_WHAT TO PRODUCE_. Where the string "TOYOTA" appears in a line of the data, show that line.

_RECORDS SUPPLIED_.
....
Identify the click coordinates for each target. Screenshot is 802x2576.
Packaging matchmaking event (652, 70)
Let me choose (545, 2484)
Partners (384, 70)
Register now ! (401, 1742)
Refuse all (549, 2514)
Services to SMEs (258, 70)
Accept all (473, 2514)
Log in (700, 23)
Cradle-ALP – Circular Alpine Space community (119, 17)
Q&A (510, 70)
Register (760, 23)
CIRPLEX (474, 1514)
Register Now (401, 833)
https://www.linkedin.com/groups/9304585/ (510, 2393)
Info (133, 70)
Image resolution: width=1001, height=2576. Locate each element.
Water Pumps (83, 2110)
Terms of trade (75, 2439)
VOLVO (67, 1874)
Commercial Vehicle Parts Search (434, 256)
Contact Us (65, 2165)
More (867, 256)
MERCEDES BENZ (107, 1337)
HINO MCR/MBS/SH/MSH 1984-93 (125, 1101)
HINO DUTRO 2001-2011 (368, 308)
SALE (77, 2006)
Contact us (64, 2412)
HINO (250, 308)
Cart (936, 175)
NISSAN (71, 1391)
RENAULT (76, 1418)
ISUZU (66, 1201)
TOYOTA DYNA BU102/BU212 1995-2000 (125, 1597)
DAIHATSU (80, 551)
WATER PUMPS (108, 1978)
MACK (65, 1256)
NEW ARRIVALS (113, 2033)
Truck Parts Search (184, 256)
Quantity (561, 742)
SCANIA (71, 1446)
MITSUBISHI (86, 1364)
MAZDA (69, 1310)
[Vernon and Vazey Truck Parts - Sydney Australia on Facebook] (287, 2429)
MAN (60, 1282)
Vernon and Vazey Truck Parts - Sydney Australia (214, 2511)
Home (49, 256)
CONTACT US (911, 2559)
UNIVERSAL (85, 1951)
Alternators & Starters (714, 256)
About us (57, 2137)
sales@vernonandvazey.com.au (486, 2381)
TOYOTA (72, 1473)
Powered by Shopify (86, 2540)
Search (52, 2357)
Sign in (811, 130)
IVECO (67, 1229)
....
_YOUR SOLUTION_.
TOYOTA DYNA BU102/BU212 1995-2000 (125, 1597)
TOYOTA (72, 1473)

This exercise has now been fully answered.